Before performing the transforms, we need to understand fourier series and coefficients. The former simply describes the summation of simple harmonic functions of time that make up any periodic function, from sound waves to electromagnetic waves like x-ray light. The general function f(t) with period T can be broken down as follows:
f(t) = ½a0 + a1cos(⍵t) + b1sin(⍵t) + a2cos(2⍵t) + b2sin(2⍵t) + …
where ⍵ is the fundamental frequency (2π/T) and there are n number of sin and cosine terms. (In a fourier transform, the number of terms is infinite.) While getting f(t) from the fourier series if all the coefficients are given is easy, the reverse direction (called fourier analysis) requires a little more math. Joseph Fourier invented a straightforward proof (Fig. 1) to perform this analysis, although computational programs like MATLAB can automatically compute the fourier coefficients of a function using the Fast Fourier Transform algorithm, which reduces computation time and complexity. Fourier transforms can be represented by frequency-domain graphs, which plot amplitude (the value of the fourier coefficient) with respect to the frequency of that harmonic term.
Let’s look at the periodic square function with a period of 2π: f(t) = {1 for 0 < x < π/2, -1 for π/2 < x < π}. Fig. 2 shows the calculations for the fourier coefficients a0, an and bn, using formulas V. in Fig. 1. Because of the discontinuities in f(t) at π and 2π, the integrals were taken over two separate intervals. As a0 = 0 and an = 0, there is no constant term or cosine terms in the series. For even values of n there are no sine terms, and for odd values of n, the coefficients equal 4/nπ.
Figure 1: Fourier's formulas; m, n = nonzero int, ⍵ =2π/T. (source 1)
Figure 2: Fourier coefficient calculations for square function
The interactive figure below graphs the first three terms of the fourier series in blue, their sum in red-- an approximation of f(t)-- and the summation of the first 100 terms in black-- a much better approximation.
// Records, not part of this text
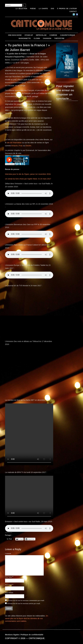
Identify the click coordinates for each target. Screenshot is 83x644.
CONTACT (73, 12)
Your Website (9, 592)
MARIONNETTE (25, 38)
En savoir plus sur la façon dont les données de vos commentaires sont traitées (26, 618)
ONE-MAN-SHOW (15, 35)
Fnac (21, 146)
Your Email (8, 585)
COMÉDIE (53, 35)
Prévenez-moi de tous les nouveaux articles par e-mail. (24, 604)
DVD (52, 8)
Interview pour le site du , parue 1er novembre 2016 (28, 174)
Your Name (8, 577)
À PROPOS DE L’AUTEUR (67, 8)
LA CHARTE (43, 8)
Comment (8, 554)
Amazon (14, 146)
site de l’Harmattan (14, 142)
As the value of p, the number of terms in the fourier series, increases so does its accuracy in approximating the square wave. As per the calculations in Fig. 2, the terms all follow the form (4/nπ)sin(nx), for odd values of n. The red function clearly shows how summing multiple harmonics (the blue curves) can create a more complicated periodic graph. The frequency-domain graph for this fourier transform would have odd n values on the x-axis, with amplitudes of 4/nπ-- an alternating, decreasing series.
One last note on general fourier transforms: for x-ray crystallography, one useful way to write fourier terms is the waveform cos(2πx) + isin(2πx), which is also a complex number. This basic wave has the exponential form e2πix, which makes the integrals for the 3D fourier transforms used in crystallography much more efficient.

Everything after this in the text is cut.